▶ _Work item_
Return, from the data that follows, each line that holds the word "This".

▶ _Material provided_
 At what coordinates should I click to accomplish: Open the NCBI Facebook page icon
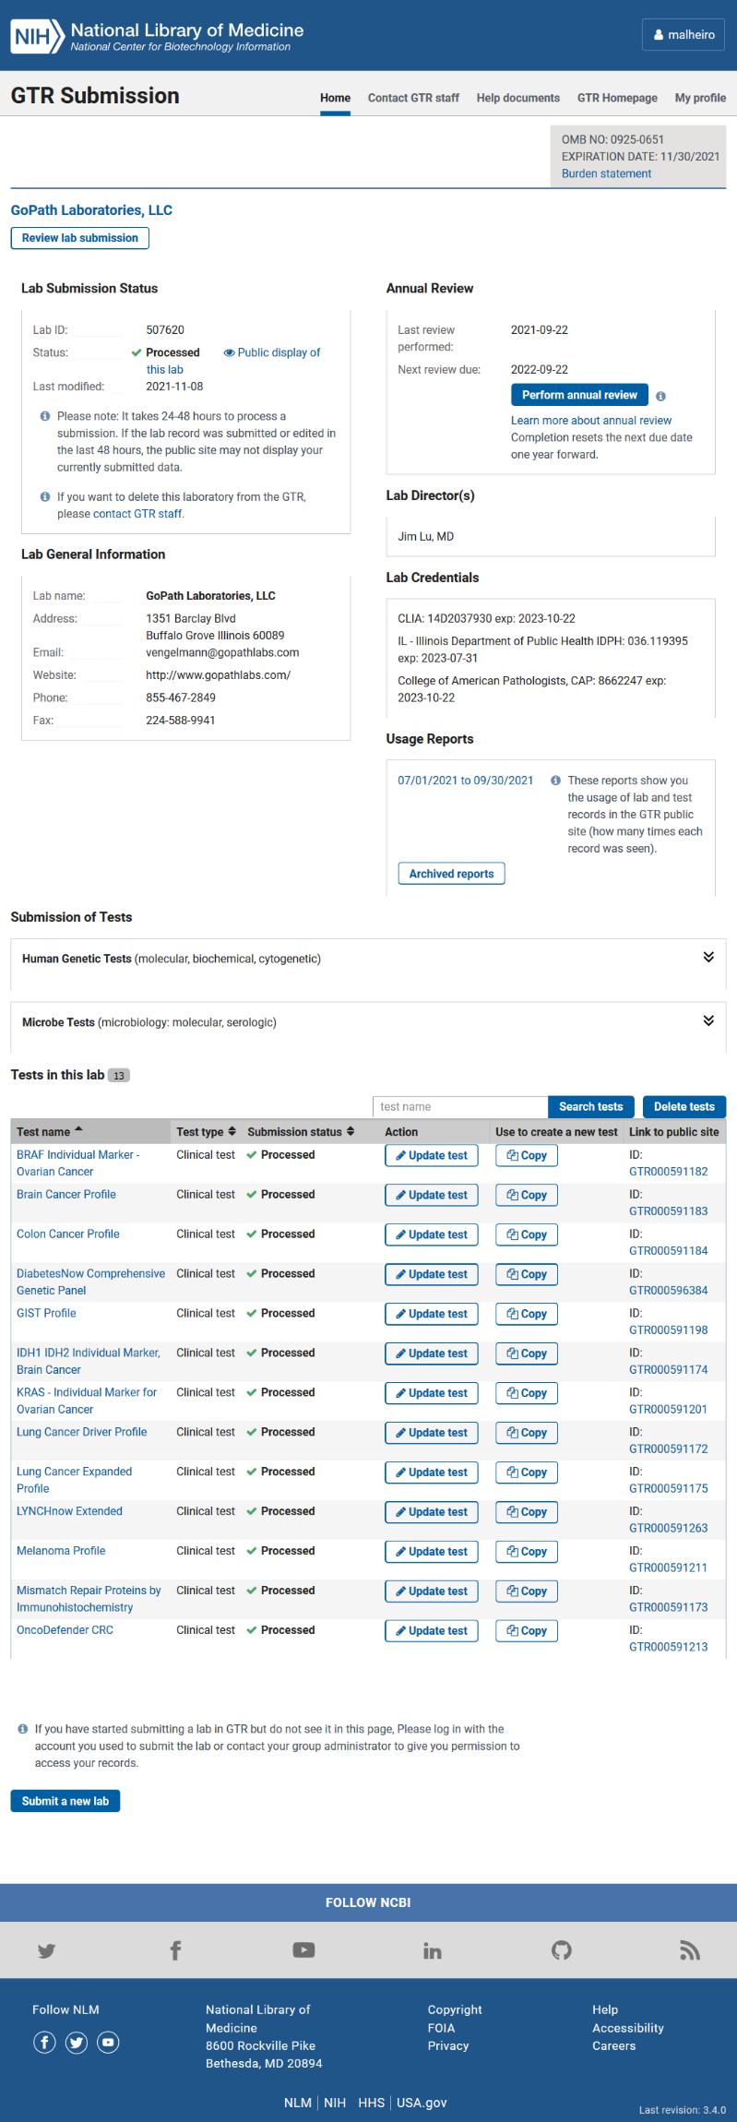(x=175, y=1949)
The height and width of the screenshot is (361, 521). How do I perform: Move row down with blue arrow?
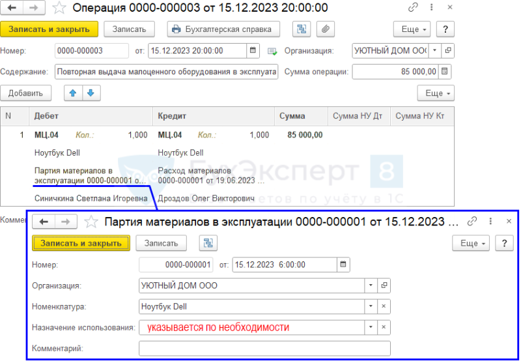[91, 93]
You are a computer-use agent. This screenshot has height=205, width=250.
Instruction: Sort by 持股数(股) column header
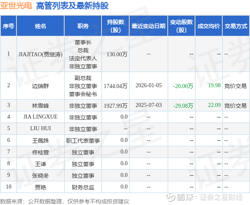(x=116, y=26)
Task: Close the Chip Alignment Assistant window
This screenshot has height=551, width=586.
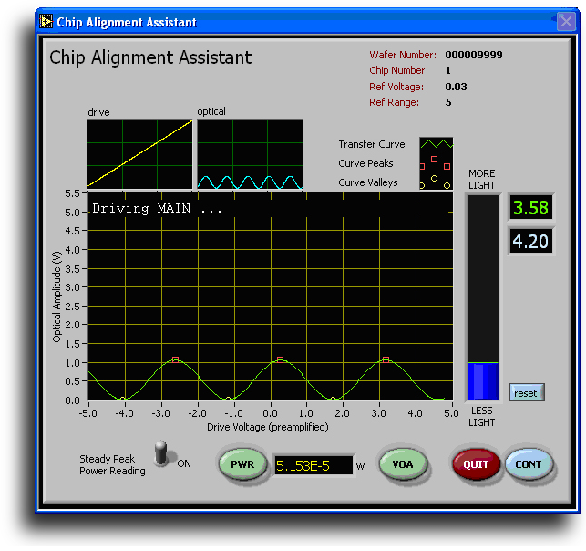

▶ _Exercise output_
You are a computer-use agent. This screenshot has height=205, width=250.
This screenshot has height=551, width=586.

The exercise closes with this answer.